[Items from a dataset]
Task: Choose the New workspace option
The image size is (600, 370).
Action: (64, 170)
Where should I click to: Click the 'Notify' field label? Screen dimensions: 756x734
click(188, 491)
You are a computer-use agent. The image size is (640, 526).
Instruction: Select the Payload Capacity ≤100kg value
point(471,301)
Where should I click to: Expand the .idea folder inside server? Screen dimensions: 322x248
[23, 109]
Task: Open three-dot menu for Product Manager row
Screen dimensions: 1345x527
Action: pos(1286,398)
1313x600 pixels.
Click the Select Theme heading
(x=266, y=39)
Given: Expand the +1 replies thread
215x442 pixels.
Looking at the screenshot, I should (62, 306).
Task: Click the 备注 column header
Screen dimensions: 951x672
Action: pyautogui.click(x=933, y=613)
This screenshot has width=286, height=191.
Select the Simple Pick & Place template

Objective:
Convert everything from the line containing "Where should I click to: Click" down to the line containing "Action: pyautogui.click(x=933, y=613)" into a JSON list of strings, one string per line, leaving out blank lines.

Answer to this problem:
[
  "Where should I click to: Click the 'Notify' field label? Screen dimensions: 756x734",
  "click(188, 491)",
  "You are a computer-use agent. The image size is (640, 526).",
  "Instruction: Select the Payload Capacity ≤100kg value",
  "point(471,301)",
  "Where should I click to: Expand the .idea folder inside server? Screen dimensions: 322x248",
  "[23, 109]",
  "Task: Open three-dot menu for Product Manager row",
  "Screen dimensions: 1345x527",
  "Action: pos(1286,398)",
  "1313x600 pixels.",
  "Click the Select Theme heading",
  "(x=266, y=39)",
  "Given: Expand the +1 replies thread",
  "215x442 pixels.",
  "Looking at the screenshot, I should (62, 306).",
  "Task: Click the 备注 column header",
  "Screen dimensions: 951x672",
  "Action: pyautogui.click(x=933, y=613)"
]